St. Albert-Morinville UCP MLA and Associate Minister of Natural Gas and Electricity Dale Nally lauded the province's plans to make a historic debt repayment, while St. Albert NDP MLA Marie Renaud called some of the fiscal decisions by the government short-sighted.
“We are avoiding mistakes made with past surpluses and are using this opportunity to stabilize the province's finances and strengthen our economic future,” Nally said in an email to The Gazette.
“Paying down debt and helping future generations of Albertans cushion economic ups and downs are both priorities for our government, and we're proud to be making progress on each of them,” said Nally.
Documents from the province state the surplus is based on the increase in energy prices due to Russia’s invasion of Ukraine and fears to supply shortage as well as “high revenue forecast for bitumen royalties, other resource revenue, and corporate income taxes.”
Nally said the surplus is “significantly higher than projected in the budget.” The 2022 Alberta budget projected a surplus of around $500 million.
Along with the update, the province announced it will be re-indexing personal income tax to match inflation, retro-active to the 2022 tax year.
“Many Alberta taxpayers will benefit from lower tax withholdings in 2023 and will receive larger tax refunds, or a reduction in their taxes payable, for 2022 when they file their taxes in spring 2023,” Nally said.
Renaud said it was quite disappointing the province did not re-index social supports such as seniors’ benefits, income supports, and Assured Income for the Severely Handicapped (AISH), along with the re-indexing of personal income taxes.
“I mean, if a $13-billion surplus isn't enough to restore what [the province] took away in 2019, I really don't know what it is,” she said.
Renaud said paying debt is not a bad thing, but the government needs to make smart decisions.
“Continuing to ignore the fact that we are not supporting really vulnerable people and disabled people and seniors at the level where they can keep their heads above water is going to create all kinds of problems,” she said.
Renaud said the lack of support is stressing out other systems such as health care and the justice system.
“For them to say we're making life better for Albertans, and this is about our future, well, it's not really, because you can't just look at one picture,” she said.
During a press conference, in response to a reporter’s question about the province’s move to re-index personal income taxes while ignoring supports such as AISH, Finance Minister Jason Nixon said he is re-indexing income taxes for everyone who pays into taxes in the province.
“The decision to re-index will save Albertans about $300 million in tax in 2022 and growing to, by 2024, almost a billion dollars will be saved by Alberta taxpayers.

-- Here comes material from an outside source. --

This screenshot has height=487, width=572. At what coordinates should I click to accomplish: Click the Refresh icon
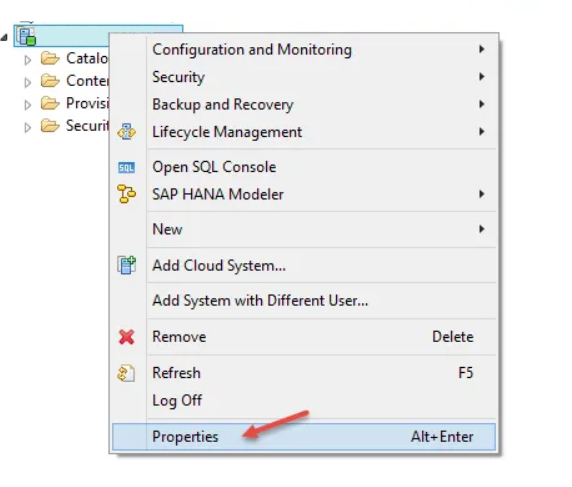coord(126,373)
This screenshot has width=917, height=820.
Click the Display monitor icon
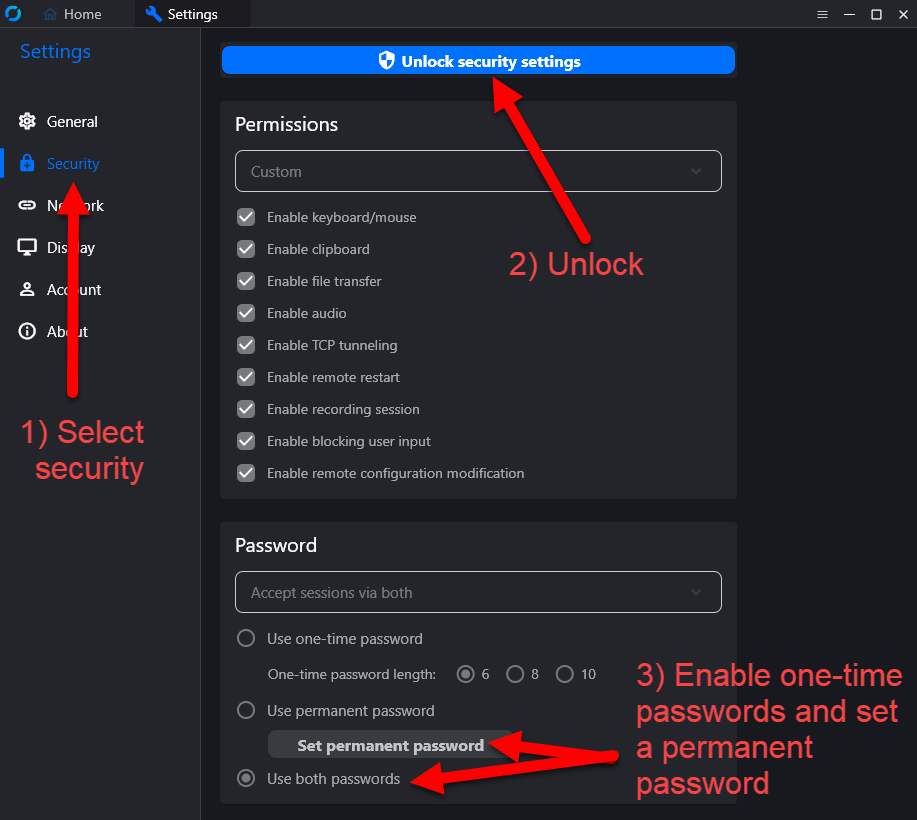27,248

It will also remove about 85,000 to 95,000 more people from the Alberta tax rules and certainly, those will be amongst our lowest-income people inside this province and certainly from the tax code perspective," he said.

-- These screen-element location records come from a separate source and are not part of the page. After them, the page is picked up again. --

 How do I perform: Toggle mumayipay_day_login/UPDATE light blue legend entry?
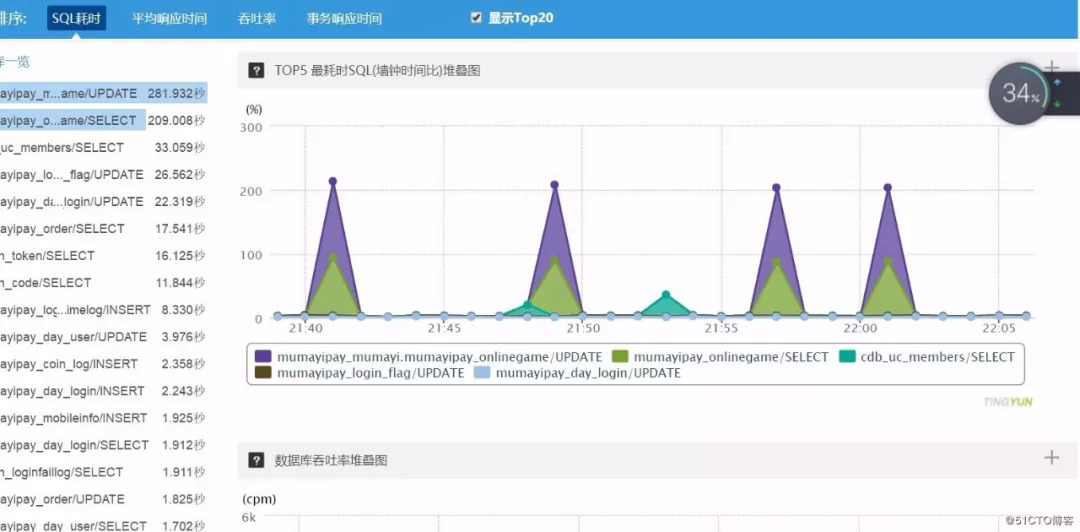click(x=577, y=374)
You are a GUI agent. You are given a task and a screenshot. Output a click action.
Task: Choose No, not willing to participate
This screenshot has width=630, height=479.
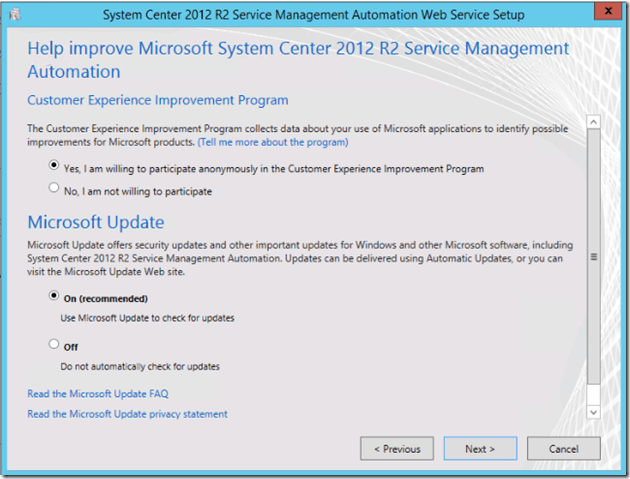click(x=53, y=188)
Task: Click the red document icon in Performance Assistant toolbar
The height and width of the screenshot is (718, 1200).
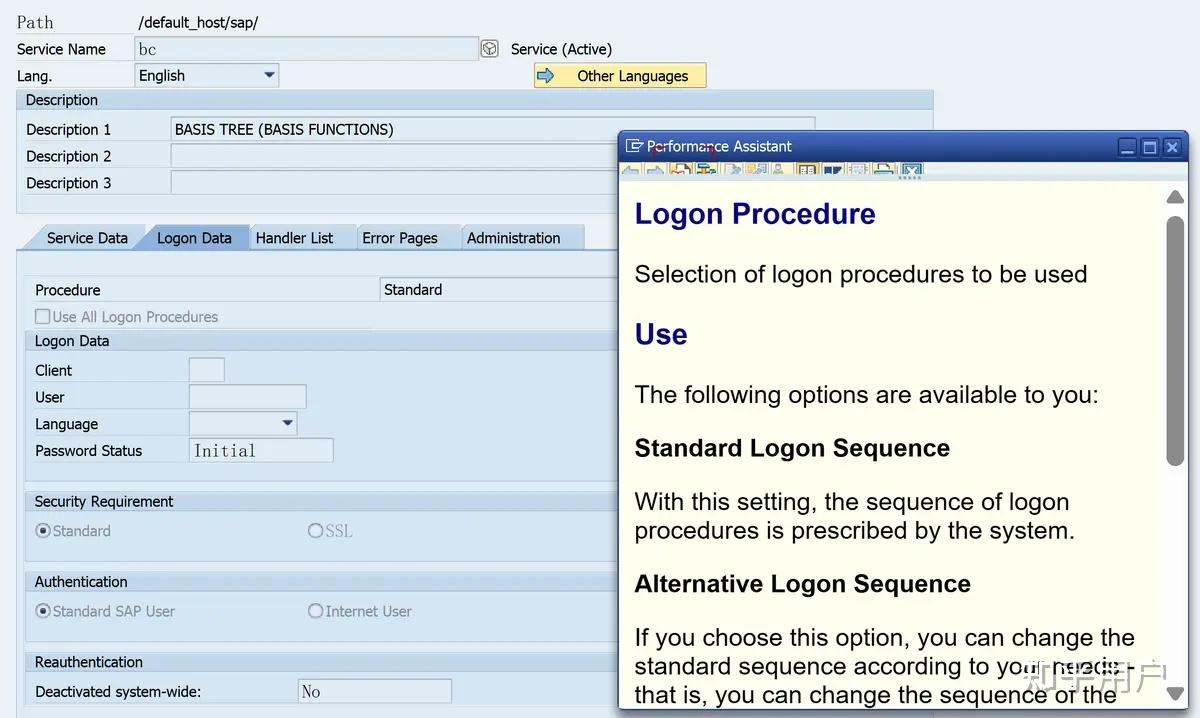Action: (x=681, y=170)
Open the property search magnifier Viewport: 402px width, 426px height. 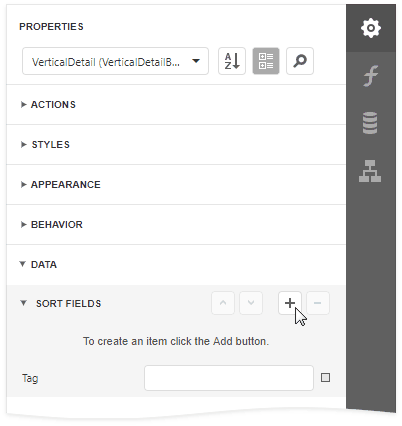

Nixon said social services continue to be critical for the government and that when it comes to AISH, Alberta puts “37 per cent more than comparable provinces in the AISH program.”

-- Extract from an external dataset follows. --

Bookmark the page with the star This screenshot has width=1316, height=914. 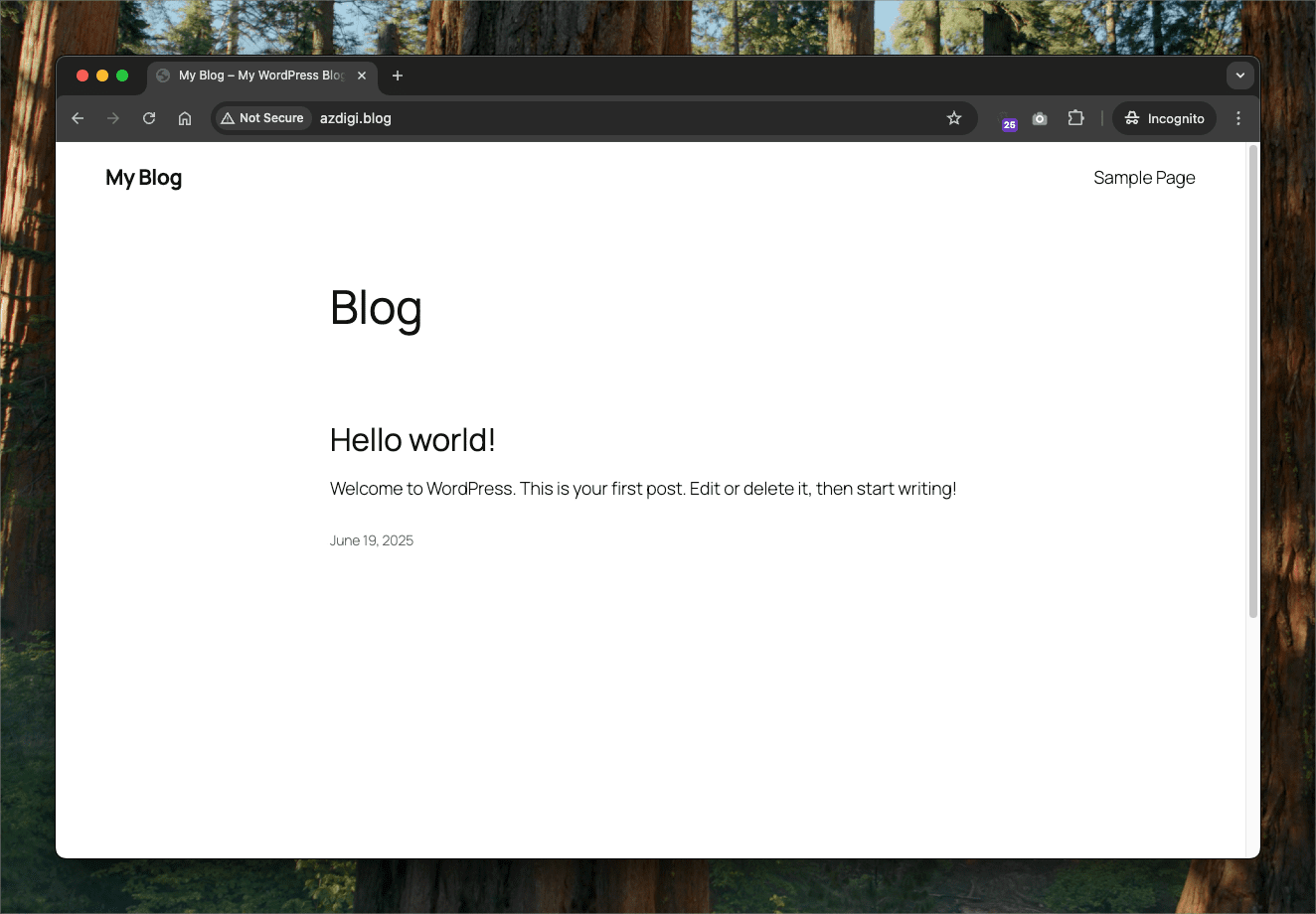[x=954, y=118]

Nixon said the finance ministry has been tasked with combating affordability issues created by inflation and they have been focused on ways to relieve those pressures, such as removing the fuel tax and bringing in programs such as electricity and natural gas rebates.
“What we committed to in the last fiscal update was not to bring forward solutions that would make that inflation situation worse. And that's why … the continued focus on measures that are making life more affordable for Albertans but also combating inflation issues and not making them worse,” Nixon said.
Data from the province showed the total revenue is forecast to be $75.9 billion, with increases of $14.6 billion in resource revenue; $0.8 billion in tax revenue; $0.8 billion in federal transfers and other revenue which, documents from the province state, is partially offset by a $2.9-billion reduction in investment income.
The capital plan is forecasted at $7.9 billion, up from the $7.5 billion the province slated for Budget 2022, according to data from the province. The capital plan is a long-term budget that focuses on infrastructure development such as highways and LRTs, as well as supporting the health-care system, and private-sector investment. A key investment of the capital plan is funding for the Local Government Fiscal Framework which will replace the Municipal Sustainability Initiative in 2024-25.
Total expenses are forecasted at $62.7 billion. Taxpayer-supported debt is forecasted at $79.8 billion, according to provincial documents.
The province said it will also make the largest-ever single-year investment in the Heritage Fund at $2.9 billion.